Buchi worked as a professor at universities in United States, England and Nigeria and a visiting lecturer. She founded a publishing company named Ogwugwu Afor with her son.
Florence broke on through the other side the 25 January 2017 in England. She had been an important figure in the defense of the woman rights. She, throughout her books, highlighted some problems encountered by African women. She evoked issues such as rape and differences between traditional and modern especially concerning women status. By the character of Nnu Ego, Buchi illustrated the descent into the dust of a young women with a high status in her village and who had to manage with the commodities of a modern life in Lagos. When she was at her village, she was living a peaceful life but when she arrived in the city she had to face poverty, she did not have her word to say, she was blamed for whatever she did,… Buchi with the use of emphasizing clearly demonstrated the difference between the ancient perception of women and the one that had been left after the colonialism.
Someone is also able to talk about Ellen Johnson Sirleaf or the “Iron Lady”.
Ellen Johnson Sirleaf was born October, 29, 1938 at Monrovia, Liberia. She is a Liberian politician and the first woman who was at the head of an African country. She studied economics and business administration at Harvard before taking part in the Liberian government. She started as an assistant and became famous for her clash. She had been imprisoned several times and had almost been executed. In 1985, she had been arrested and condemn to 10 year of jail because she openly criticized the military government. She had been released after a short time. After that she exiled herself during 12 years but did not stop to claim what she thinks while working in different international financial institutions. She first ran for president in 1997 but unfortunately finished at the second place. But because of her determination, she represented herself again in 2005 and won the presidential election. When she arrived at the top of Liberia government, she faced serious issues that she tried to solve. She found a way to pay all the debts of her country and with the perspective to calm the tensions in her country after the civil war, she organized a truth and reconciliation committee.

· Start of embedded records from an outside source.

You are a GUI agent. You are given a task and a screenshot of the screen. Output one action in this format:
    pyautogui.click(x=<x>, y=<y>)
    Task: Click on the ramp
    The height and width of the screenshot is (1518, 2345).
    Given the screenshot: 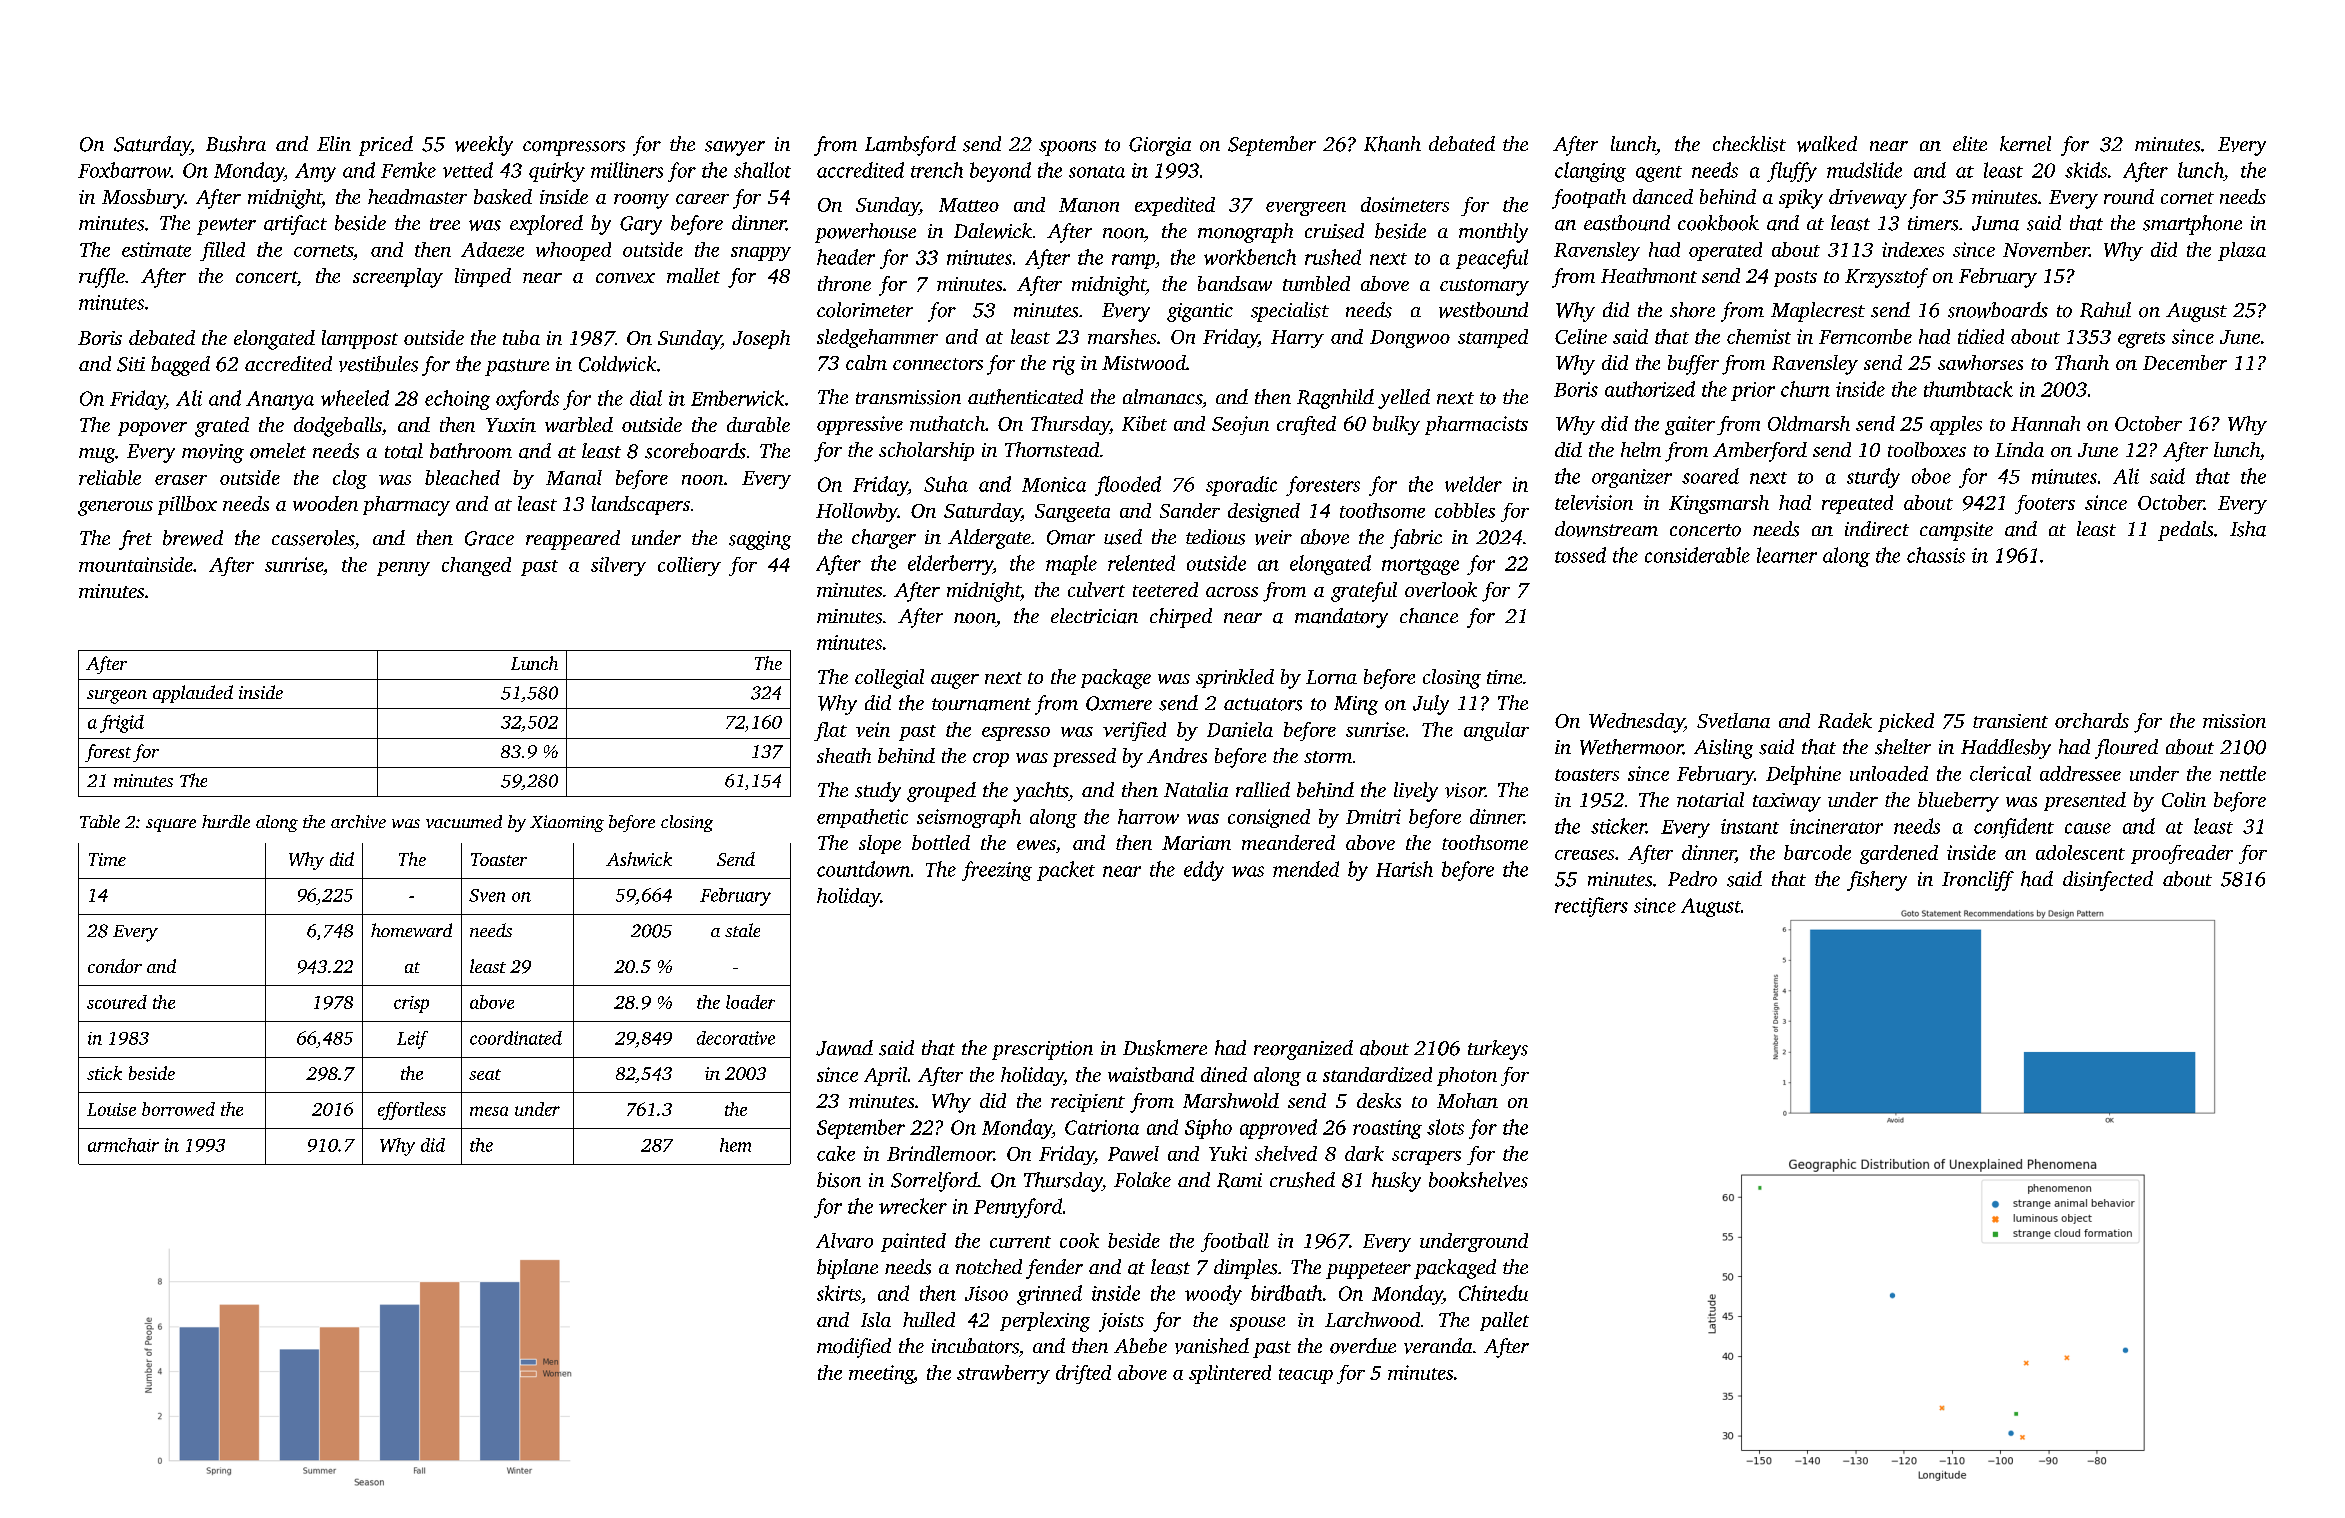 What is the action you would take?
    pyautogui.click(x=1133, y=261)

In 2011 she won the Nobel Peace Prize mere and some months after she had been reelected for a second mandate. In 2018, she left the power and passed to her successor Mr. Weah. However she received all the honor and received the Ibrahim Prize for Achievement in African leadership. She was the first African woman president and she was the one who knew how to elevate a country after a difficult phase such as a civil war. Overall she represents a source of determination for all the African women, she had to live difficult phases, she had been banned of her own country and started with the “handicap” of being a woman.
These two women, had known how to get to their goals and did not let preconceived ideas or outside pressure break down their dreams. They showed that women can succeed even if they do not receive a help from their community. They succeed in their professional life and tried to help their society by investing in Africa.
West Africans women did not have a calm travel and had to live a certain decadence in their status. However some of them decided to use the rocks on their roads to do not build a wall between them and their dreams but a bridge which will get them closer to that.